Mais uma gravação de Svetlanov fazendo Mahler com músicos russos, mezzo-soprano russa, coro russo. Há momentos muito bons aqui, mas tanto os músicos como a cantora não alcançam as sublimes sonoridades da 3ª por Haitink, tanto a primeira com a Orquestra do Concertgebouw de Amsterdam em 1966 (aqui) como a última com a Orquestra da Rádio Bávara em 2016 (aqui).
Esta sinfonia, a mais longa do repertório sinfônico usual e atualmente uma das mais amadas pelos especialistas, se baseava inicialmente em um programa relacionado a uma relação panteista do ser humano com o mundo natural, relação que é alegre na maior parte do tempo mas alcança um momento de pensativo desespero no breve 4º movimento com solo de mezzo-soprano. As palavras ali são do Zaratustra de Friedrich Netzsche, que naquela década de 1890 alcançava ao mesmo tempo grande fama como escritor e, pessoalmente, vivia seus últimos anos internado com neurossífilis.
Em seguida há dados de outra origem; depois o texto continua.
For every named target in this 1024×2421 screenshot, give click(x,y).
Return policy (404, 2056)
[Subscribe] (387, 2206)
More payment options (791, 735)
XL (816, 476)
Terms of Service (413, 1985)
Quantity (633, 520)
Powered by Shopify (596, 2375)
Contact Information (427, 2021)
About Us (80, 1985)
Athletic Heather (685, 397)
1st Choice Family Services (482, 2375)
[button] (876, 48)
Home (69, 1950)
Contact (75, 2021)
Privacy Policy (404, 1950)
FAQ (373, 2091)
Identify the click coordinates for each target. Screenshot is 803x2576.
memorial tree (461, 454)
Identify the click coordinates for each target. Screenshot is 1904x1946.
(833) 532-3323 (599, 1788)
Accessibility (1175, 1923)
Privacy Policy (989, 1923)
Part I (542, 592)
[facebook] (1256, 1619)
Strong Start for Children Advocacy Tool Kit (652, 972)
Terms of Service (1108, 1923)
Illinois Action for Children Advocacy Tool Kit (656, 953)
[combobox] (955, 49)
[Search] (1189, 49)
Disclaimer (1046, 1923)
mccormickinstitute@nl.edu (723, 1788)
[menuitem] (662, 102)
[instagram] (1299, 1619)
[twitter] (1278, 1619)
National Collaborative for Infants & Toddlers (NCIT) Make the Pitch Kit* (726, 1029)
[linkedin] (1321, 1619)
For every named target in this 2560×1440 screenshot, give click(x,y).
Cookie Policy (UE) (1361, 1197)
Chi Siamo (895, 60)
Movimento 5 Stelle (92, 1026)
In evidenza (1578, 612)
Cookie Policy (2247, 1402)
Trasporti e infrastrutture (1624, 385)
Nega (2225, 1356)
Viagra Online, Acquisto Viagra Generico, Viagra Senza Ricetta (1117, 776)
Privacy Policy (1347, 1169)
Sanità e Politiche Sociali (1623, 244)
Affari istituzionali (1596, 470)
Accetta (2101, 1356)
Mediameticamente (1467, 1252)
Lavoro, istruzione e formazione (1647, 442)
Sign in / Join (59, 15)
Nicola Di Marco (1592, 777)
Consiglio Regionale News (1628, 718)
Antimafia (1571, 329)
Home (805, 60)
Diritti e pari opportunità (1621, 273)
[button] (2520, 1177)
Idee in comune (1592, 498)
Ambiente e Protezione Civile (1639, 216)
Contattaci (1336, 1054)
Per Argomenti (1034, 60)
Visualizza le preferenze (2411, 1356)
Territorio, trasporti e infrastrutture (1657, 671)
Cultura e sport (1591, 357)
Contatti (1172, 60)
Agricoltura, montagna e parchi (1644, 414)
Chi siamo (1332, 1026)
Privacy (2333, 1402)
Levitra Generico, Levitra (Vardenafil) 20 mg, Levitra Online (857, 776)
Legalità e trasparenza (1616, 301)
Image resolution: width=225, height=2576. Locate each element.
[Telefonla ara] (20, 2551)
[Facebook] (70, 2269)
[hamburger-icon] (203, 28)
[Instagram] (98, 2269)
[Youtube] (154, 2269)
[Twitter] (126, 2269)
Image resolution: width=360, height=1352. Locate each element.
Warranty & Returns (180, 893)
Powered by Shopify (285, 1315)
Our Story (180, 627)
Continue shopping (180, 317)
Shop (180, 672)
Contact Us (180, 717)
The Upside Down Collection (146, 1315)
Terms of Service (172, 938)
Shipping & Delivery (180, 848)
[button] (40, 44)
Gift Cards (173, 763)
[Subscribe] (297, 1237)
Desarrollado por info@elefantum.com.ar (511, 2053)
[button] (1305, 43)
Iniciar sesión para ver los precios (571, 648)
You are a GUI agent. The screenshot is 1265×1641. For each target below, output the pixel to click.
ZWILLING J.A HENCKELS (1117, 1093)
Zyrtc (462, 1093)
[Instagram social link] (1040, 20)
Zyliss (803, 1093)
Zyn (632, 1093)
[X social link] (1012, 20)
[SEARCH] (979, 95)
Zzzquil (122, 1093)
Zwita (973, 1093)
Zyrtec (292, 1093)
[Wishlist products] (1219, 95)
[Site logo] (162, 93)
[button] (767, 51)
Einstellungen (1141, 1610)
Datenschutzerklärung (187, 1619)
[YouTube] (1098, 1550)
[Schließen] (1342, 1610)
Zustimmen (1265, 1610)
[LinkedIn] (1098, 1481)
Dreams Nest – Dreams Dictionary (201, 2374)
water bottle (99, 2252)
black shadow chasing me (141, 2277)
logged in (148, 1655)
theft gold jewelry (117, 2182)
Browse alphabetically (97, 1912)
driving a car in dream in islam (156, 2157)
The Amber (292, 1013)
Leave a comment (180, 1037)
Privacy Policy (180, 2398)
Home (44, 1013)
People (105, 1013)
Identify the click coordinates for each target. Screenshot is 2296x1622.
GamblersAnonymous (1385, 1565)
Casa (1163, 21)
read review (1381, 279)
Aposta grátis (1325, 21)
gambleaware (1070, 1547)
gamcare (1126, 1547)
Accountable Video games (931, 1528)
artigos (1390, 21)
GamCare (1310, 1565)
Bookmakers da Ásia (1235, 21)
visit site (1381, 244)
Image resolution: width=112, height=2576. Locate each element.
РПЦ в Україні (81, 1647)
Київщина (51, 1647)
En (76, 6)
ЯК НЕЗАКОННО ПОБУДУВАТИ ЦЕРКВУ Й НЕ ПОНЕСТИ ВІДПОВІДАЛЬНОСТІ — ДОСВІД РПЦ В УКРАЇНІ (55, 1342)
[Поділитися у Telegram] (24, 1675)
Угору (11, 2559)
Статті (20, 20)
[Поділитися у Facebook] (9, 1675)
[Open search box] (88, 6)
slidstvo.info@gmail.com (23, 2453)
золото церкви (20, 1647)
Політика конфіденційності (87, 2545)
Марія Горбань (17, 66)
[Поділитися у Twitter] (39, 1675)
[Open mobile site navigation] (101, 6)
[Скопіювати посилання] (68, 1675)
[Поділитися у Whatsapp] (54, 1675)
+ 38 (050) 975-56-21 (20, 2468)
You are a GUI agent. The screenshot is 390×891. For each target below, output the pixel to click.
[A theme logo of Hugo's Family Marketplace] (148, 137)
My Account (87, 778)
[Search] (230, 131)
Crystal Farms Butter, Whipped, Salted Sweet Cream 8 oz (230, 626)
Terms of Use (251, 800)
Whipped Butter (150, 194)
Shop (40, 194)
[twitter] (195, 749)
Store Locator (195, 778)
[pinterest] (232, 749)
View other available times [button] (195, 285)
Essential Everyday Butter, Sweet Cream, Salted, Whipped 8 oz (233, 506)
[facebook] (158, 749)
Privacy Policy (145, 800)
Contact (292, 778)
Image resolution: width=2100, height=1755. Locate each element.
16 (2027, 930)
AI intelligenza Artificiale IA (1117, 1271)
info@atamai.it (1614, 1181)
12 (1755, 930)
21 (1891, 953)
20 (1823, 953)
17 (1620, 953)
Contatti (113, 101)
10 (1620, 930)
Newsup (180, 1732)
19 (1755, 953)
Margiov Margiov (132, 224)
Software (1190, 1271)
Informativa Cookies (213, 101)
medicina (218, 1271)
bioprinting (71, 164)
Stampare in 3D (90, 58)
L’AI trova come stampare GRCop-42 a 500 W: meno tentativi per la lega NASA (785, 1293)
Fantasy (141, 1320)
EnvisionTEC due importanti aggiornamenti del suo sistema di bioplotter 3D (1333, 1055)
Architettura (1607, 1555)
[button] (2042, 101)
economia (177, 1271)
Múltiplas fontes indicam que Mahler era um leitor atento de Nietzsche, assim como de literatura russa, tendo recomendado a Schoenberg que estudasse menos contraponto e lesse mais Distoievsky. Em 1892, um ano antes de Gustav Mahler iniciar esta 3ª Sinfonia (que ele concluiu em 1896), uma publicação em Leipzig pelo Dr. Max Zerbst afirmava, sobre a popularidade do autor de O Nascimento da Tragédia e da Genealogia da Moral:
“Há dois Nietzsches. Um é o mundialmente famoso ‘filósofo na moda’, o brilhante poeta e mestre soberano da língua alemã e do estilo, de quem todos falam na atualidade e em cuja obra algumas frases de efeito mal-compreendidas se transformam em duvidoso patrimônio comum das pessoas ‘cultivadas’.” O outro Nietzsche corresponderia à real essência do autor, que ele (Zerbst) e seus colegas eruditos compreendiam ou pretendiam compreender. Se Mahler compreendia bem ou mal o filósofo, isso já é assunto para os biógrafos e, no fundo, um detalhe pouco relevante.
Imaginemos, em todo caso, que a leitura do irônico e inquieto Nietzsche ajudou Mahler a se afastar da pompa majestosa da música sinfônica da sua época (Wagner, Bruckner, Strauss…) Ou melhor dizendo: Mahler utiliza, quando lhe convém, os meios orquestrais lapidados por Wagner e Bruckner, aquelas sonoridades ainda mais brilhantes, grandiosas e luxuosas que as de Beethoven. Mas ele alterna, em cada uma de suas obras, essa orquestra grandiosa com momentos camerísticos, canções populares, de modo que o luxo parece conviver lado a lado com melodias que se ouvia na rua.
Em cada uma das suas sinfonias, e mais ainda nesta longa Terceira que às vezes parece uma versão secularizada da grandiosa Criação de Haydn, há momentos grandiosos, elevados, emocionantes. Mahler deixa claro que estudou bem as orquestrações de Berlioz e Wagner. Mas também, em cada uma das sinfonias, há quebras nessas espectativas monumentais. Em uma introdução para uma edição das canções (Lieder) de Mahler, Richard Specht mostra esse caráter duplo de Mahler:
“Nos séculos passados devia ser assim que cantavam soldados, pastores e camponeses nas feiras das pequenas cidades” e ao mesmo tempo a “admirável instrumentação alcança uma delicadeza, uma variedade no colorido orquestral que só a nossa época [Specht morreu em 1930], posterior a Wagner e a Berlioz, poderia conseguir.”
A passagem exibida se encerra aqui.